* Aufgaben
(1) Wer kümmerte sich im Textauszug über den Besuch bei den Hunden um andere Angelegenheiten, nachdem sich die erste Aufregung gelegt hatte?
(2) Schreib den Textauszug über den Besuch bei den Hunden nach seinem letzten Satz weiter.

* Textauszug
· · · ·
Und Farmer … tja, Sie können es sich ja denken. Der arme, kleine Wuschel-Farmer brauchte ganz, ganz viel Liebe und natürlich bekam er sie auch. Wieder. Und wieder. Und immer wieder… So eine verschmuste Backe!
Wir verbrachten bestimmt den ganzen Mittag in diesem Auslauf. Nachdem die erste Aufregung sich gelegt hatte, kümmerte Gabor sich um andere Angelegenheiten und auch Petra machte sich nützlich. Anke und ich blieben noch eine Weile und genossen die Sonne, die warmen Temperaturen, die Hunde und … „Ach, frohe Ostern!“
Anke schaute mich ein wenig verdutzt an, dann mussten wir lachen. Vor lauter Hunden einfach das Osterfest vergessen. Wussten Sie eigentlich, dass in Ungarn Ostern ein wenig anders gefeiert wird? Es gibt einen Brauch an Ostermontag. Die Männer tragen den Frauen ein Gedicht vor und/oder machen sie nass. Als Dank erhalten Sie ein rotes Ei. Das sorgte doch für ungemeine Belustigung. Da steht das Mädchen also wie ein begossener Pudel vor dem Jungen und bedankt sich dafür mit einem Ei?
· · · ·
* Informationen
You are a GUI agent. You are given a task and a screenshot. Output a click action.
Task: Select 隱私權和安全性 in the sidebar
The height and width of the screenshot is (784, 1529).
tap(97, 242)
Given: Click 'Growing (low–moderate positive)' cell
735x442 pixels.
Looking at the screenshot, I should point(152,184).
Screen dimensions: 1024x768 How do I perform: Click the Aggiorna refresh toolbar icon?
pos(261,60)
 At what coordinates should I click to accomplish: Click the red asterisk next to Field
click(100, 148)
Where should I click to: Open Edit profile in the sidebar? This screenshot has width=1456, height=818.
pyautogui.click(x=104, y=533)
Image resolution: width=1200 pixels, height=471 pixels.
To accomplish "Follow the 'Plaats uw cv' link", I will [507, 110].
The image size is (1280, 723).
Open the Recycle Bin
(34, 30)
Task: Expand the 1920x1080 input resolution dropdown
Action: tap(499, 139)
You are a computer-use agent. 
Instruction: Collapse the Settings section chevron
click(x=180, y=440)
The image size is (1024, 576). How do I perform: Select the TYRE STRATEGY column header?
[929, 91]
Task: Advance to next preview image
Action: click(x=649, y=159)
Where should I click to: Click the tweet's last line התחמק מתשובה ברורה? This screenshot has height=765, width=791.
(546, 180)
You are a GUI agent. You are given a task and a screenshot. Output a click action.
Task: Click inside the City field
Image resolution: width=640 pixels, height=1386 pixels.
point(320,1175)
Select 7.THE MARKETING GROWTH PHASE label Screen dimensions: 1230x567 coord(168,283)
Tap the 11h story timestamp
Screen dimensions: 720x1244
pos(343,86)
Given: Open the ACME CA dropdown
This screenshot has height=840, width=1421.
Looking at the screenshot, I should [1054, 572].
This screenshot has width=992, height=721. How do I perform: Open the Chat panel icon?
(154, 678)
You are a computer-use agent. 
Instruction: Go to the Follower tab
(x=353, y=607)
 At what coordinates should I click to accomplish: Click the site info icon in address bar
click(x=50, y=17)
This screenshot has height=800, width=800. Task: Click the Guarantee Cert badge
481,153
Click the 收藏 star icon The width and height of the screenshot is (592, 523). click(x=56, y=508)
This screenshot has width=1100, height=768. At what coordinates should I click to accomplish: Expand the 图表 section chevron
· · · ·
* Lösungen
(1) Gabor.

(2)
Leider konnten wir nicht ewig im Auslauf bleiben. Die Hunde wurden wieder in ihre Gehege zurückgebracht, dann hieß es wieder: Ran an den Speck … oder an den Schinken? Den gab es nämlich zu Abend, hmmmm!
Bis es aber soweit war, verdrückten Gabor und ich uns im kleinen Büro und kümmerten uns um technische Angelegenheiten. Können Sie erraten, worum es geht? Wir stöpselten Mikrofon und Kopfhörer an den PC, installierten Programme, besprachen uns, testeten, feilten herum … immer noch keine Idee?
Na, dann spann ich Sie nicht weiter auf die Folter: der Youtube-Kanal soll auch für die Menschen aus Ungarn zugänglich gemacht werden. Und in Zukunft war ja auch noch das Live-Streaming angedacht, Sie erinnern sich? Stellen Sie sich vor, Sie sitzen gemütlich am Wochenende beim Frühstück oder Brunch und schauen der Rasselbande im Auslauf zu. Kein Foto, das nur den Moment einfängt; sondern live und in Farbe!
Der Abend kam schneller als gedacht und im nächsten Moment fanden wir uns alle am Tisch beisammen und aßen den leckeren Schinken. Es war eine gesellige und lustige Runde. Wir hatten noch vieles zu bequatschen, lachten und freuten uns. Anke und ich lernten sogar noch wichtige, ungarische Worte und nahmen uns vor, die Sprache zu lernen. Und irgendwann war auch dieser Tag vorbei und das Bett rief. Am Morgen würden wir fit für den Rückflug sein müssen – auch wenn niemand von uns gehen mochte.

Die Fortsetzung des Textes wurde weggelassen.